A Prospective, Open Label Study Evaluating Two Management Strategies on Gastrointestinal Symptoms in Patients Newly on Treatment With Pradaxa for the Prevention of Stroke and Systemic Embolism With Non-valvular Atrial Fibrillation

Atrial Fibrillation Clinical Trial

Official title:
A Prospective, Open Label Study Evaluating the Efficacy of Two Management Strategies (Pantoprazole 40 mg q.a.m. and Taking Pradaxa® With Food (Within 30 Minutes After a Meal) on Gastrointestinal Symptoms (GIS) in Patients Newly on Treatment With Pradaxa® 150 mg b.i.d., 110 mg b.i.d. or 75 mg b.i.d. for the Prevention of Stroke and Systemic Embolism in Patients With Non-valvular Atrial Fibrillation (NVAF)

Clinical Trial Details — Status: Completed

Administrative data
NCT number NCT01493557
Other study ID # 1160.128
Secondary ID
Status Completed
Phase Phase 4
First received December 12, 2011
Last updated September 2, 2015
Start date December 2011
Est. completion date July 2014

Study information
Verified date September 2015
Source Boehringer Ingelheim
Contact n/a
Is FDA regulated No
Health authority Canada: Health CanadaUnited States: Institutional Review Board
Study type Interventional

Clinical Trial Summary

This is a prospective and open label study that aims to enroll approximately 1200 patients with non-valvular atrial fibrillation (NVAF) not previously treated with Pradaxa® and free of gastrointestinal symptoms (GIS) for at least 2 weeks prior to enrolment. Approximately 125 sites in North America will be recruited. Patients who report GIS during the 3 month treatment period will be randomized to one of two management strategies, and data documenting the intensity and duration of the GIS will be collected.

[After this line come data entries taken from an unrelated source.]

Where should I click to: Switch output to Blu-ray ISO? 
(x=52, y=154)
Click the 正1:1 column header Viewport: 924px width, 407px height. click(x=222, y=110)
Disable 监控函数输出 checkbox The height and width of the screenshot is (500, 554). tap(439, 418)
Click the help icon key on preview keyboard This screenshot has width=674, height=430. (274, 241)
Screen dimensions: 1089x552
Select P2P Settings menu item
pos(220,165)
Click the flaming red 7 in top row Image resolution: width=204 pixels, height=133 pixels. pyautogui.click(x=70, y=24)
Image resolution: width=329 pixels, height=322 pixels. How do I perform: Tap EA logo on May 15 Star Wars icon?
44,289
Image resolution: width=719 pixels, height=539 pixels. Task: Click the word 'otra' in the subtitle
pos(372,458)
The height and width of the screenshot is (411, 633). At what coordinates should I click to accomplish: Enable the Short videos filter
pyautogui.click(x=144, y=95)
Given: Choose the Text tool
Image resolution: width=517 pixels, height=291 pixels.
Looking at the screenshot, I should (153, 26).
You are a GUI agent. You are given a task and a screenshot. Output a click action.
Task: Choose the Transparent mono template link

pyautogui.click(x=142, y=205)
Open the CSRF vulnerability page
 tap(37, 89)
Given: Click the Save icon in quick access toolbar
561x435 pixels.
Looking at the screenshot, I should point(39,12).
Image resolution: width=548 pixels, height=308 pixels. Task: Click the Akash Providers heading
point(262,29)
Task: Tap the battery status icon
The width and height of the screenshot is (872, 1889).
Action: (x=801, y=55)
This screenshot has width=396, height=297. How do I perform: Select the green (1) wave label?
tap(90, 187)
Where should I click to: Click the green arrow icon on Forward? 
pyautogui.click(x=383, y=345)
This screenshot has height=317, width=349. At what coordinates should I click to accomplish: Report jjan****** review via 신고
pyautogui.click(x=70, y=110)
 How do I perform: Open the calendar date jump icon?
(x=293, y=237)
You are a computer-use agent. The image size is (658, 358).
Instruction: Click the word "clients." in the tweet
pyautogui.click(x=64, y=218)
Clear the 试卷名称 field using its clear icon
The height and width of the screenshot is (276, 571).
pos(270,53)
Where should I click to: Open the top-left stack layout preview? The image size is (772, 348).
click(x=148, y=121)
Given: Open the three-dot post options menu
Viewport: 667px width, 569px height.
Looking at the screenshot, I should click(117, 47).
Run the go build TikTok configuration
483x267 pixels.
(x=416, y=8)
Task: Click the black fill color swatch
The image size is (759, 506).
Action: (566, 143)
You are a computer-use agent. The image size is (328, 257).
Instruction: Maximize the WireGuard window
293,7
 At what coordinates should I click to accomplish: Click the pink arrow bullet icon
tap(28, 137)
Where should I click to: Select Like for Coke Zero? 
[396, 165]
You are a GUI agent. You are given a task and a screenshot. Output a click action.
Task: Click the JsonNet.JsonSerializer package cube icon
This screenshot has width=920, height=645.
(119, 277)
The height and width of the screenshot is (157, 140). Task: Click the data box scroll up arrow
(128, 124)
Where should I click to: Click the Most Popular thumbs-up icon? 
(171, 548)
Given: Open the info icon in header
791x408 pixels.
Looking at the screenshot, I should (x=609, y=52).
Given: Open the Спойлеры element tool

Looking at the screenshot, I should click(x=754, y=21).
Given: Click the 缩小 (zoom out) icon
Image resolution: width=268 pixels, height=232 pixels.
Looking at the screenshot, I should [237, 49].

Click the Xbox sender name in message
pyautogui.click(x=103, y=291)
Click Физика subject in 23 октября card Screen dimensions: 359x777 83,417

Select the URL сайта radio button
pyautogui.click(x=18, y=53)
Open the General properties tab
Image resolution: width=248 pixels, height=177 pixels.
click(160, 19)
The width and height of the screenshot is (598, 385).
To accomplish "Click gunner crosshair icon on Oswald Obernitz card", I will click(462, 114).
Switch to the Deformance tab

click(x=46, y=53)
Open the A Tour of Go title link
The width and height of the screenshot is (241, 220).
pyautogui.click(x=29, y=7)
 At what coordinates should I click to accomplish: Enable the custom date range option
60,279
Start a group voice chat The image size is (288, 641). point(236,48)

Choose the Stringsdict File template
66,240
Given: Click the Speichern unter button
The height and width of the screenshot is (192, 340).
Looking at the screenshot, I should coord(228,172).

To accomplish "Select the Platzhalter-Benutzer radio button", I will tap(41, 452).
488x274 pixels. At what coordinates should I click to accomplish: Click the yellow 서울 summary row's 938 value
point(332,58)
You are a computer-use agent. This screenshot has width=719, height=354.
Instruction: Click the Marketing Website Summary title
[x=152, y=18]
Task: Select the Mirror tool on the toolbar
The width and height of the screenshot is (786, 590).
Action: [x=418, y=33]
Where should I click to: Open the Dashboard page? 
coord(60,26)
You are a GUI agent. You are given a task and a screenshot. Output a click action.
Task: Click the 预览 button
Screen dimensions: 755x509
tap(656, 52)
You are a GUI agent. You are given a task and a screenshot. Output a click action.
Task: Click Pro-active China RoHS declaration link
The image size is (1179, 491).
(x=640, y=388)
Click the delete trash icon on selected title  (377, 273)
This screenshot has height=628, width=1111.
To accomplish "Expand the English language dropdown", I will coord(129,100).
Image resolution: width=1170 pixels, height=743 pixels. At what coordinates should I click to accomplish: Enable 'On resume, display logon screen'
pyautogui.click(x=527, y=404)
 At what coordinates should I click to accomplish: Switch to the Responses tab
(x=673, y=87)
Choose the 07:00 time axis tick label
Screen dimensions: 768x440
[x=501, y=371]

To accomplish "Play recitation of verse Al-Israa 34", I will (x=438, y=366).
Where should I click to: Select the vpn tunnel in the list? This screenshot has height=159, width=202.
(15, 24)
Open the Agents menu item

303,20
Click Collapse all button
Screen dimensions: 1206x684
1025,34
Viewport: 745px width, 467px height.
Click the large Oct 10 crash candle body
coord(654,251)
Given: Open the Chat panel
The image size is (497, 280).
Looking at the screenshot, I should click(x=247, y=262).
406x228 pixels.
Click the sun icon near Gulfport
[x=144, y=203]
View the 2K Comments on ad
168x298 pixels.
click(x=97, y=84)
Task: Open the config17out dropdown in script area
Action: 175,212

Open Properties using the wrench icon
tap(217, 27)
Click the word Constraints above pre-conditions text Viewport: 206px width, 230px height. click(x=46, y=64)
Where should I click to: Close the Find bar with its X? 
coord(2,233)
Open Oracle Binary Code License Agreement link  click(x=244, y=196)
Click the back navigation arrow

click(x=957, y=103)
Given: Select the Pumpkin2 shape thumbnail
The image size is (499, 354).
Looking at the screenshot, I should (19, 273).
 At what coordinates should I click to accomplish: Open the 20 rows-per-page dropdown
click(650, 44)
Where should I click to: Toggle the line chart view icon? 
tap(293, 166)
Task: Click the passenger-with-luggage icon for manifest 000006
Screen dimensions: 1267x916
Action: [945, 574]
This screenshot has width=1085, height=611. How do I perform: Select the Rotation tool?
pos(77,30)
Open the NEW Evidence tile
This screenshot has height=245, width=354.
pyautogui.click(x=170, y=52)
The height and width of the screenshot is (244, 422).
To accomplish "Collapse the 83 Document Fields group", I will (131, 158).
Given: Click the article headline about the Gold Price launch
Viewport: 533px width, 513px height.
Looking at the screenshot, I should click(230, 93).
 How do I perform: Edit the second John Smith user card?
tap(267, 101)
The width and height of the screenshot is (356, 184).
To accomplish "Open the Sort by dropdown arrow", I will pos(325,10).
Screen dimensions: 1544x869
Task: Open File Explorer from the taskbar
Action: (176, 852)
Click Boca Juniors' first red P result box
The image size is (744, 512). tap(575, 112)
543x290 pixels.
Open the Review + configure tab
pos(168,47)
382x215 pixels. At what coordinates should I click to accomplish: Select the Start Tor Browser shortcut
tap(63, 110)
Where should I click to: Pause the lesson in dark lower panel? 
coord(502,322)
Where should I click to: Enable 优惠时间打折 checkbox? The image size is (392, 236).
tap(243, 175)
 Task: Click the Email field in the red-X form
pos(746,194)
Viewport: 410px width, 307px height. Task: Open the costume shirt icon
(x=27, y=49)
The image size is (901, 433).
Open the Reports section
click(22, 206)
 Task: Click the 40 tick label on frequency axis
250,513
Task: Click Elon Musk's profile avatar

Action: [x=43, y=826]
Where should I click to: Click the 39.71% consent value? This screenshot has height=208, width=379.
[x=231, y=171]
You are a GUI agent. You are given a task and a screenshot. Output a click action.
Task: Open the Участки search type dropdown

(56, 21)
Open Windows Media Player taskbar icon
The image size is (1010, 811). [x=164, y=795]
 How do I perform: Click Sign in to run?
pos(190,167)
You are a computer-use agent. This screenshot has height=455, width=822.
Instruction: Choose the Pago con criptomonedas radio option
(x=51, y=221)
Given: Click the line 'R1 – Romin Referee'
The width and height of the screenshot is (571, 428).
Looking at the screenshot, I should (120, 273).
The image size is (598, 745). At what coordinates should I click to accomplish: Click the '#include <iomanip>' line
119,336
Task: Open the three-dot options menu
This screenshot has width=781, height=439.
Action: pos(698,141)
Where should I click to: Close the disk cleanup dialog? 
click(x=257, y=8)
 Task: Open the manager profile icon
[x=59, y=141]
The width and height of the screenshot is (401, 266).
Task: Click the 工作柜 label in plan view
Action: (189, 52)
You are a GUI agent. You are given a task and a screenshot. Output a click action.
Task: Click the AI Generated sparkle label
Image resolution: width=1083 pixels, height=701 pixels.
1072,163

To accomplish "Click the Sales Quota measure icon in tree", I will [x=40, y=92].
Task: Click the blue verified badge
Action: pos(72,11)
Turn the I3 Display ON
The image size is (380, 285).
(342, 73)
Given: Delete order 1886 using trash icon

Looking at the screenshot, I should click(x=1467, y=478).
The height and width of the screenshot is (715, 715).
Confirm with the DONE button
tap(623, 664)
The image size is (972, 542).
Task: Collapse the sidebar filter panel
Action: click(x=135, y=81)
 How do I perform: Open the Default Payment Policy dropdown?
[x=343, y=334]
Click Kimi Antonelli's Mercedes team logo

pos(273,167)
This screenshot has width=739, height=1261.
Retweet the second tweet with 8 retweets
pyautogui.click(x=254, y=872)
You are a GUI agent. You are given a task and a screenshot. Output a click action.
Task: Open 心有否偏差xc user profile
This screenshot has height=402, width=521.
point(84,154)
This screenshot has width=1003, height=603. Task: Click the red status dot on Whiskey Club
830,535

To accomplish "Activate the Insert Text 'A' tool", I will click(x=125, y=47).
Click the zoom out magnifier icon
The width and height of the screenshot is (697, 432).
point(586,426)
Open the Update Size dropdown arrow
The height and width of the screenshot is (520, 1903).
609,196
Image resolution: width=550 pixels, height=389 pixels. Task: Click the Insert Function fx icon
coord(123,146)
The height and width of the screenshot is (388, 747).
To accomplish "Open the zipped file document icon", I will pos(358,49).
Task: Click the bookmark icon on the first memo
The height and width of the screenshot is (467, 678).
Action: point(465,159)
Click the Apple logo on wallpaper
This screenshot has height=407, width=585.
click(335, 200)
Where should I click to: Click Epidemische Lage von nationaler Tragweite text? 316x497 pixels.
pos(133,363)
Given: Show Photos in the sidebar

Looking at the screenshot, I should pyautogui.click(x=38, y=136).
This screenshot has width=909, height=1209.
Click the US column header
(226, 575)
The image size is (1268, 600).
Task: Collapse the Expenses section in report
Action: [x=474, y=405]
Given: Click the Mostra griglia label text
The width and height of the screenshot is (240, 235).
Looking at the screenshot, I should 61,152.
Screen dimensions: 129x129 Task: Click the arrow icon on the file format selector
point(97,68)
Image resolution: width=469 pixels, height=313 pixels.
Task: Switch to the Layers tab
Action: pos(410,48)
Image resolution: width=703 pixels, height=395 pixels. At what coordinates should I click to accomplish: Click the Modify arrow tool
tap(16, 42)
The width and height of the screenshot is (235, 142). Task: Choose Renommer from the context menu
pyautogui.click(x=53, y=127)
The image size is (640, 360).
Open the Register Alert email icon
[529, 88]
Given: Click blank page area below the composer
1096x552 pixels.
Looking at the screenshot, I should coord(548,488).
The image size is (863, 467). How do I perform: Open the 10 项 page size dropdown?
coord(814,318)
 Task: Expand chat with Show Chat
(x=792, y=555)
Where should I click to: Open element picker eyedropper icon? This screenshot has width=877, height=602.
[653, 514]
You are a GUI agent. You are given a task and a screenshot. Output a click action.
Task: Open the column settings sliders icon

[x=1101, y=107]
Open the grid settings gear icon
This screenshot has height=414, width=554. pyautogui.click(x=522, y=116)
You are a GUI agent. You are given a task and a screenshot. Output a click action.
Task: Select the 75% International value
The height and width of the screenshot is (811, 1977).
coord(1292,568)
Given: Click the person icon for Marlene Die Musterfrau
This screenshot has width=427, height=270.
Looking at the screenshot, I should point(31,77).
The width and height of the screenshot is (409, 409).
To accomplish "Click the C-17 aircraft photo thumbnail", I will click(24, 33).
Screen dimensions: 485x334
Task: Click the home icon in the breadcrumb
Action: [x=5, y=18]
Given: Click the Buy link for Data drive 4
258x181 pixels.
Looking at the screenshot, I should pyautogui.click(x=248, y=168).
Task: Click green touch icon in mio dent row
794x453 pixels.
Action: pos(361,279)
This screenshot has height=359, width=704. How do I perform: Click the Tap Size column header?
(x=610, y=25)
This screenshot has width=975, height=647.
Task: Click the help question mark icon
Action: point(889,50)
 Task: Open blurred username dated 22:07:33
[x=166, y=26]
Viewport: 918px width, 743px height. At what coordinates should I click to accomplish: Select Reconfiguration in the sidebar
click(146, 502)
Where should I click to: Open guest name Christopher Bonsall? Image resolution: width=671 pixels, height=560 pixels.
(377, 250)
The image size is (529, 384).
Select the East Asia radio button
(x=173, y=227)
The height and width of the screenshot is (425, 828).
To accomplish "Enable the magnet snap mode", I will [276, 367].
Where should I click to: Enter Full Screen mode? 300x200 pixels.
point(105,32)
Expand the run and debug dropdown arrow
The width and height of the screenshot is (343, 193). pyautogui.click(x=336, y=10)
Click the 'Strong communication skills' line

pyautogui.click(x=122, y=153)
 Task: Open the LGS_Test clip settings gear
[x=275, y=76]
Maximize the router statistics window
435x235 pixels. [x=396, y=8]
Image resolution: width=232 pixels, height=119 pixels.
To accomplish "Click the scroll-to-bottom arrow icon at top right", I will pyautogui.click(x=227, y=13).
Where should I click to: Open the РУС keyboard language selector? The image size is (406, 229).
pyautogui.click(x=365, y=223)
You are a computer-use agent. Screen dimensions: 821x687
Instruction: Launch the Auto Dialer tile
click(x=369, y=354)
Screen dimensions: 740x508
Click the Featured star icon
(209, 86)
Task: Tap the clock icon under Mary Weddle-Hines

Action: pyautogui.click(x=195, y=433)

Recruitment information / eligibility
Status Completed
Enrollment 1067
Est. completion date July 2014
Est. primary completion date July 2014
Accepts healthy volunteers No
Gender Both
Age group 18 Years and older
Eligibility Inclusion criteria:

1. Documented non-valvular atrial fibrillation (NVAF) for whom Pradaxa® (dabigatran etexilate) is indicated per the current local label, but who have not received treatment with Pradaxa® (dabigatran etexilate), or who have not been started on Pradaxa® (dabigatran etexilate) more than 7 days prior to potential enrolment in the study. NVAF may be documented by 12-lead electrocardiogram, rhythm strip, pacemaker/ implantable cardioverter defibrillator (ICD) electrograms or Holter monitoring

2. Male and female patients, age greater than or equal to 18 years at entry

3. Written, informed consent

Exclusion criteria:

1. History within 2 weeks of any of the following gastrointestinal (GI) disorders: heartburn, indigestion, gastritis, upper abdominal pain or discomfort, or gastroesophageal reflux requiring the use of proton pump inhibitors, histamine-2 receptor blockers or antacids. Patients with nausea and/or vomiting within the 2 weeks are not excluded if the symptoms were clearly associated with a self-limited acute or febrile illness. Short-term use of PPIs, as prophylaxis, in a hospital setting for the prevention of stress ulcers is acceptable. Calcium carbonate supplements for calcium replacement is not exclusionary (as long as these products are being used as calcium supplementation/replacement and are not being used to treat or relieve GIS.)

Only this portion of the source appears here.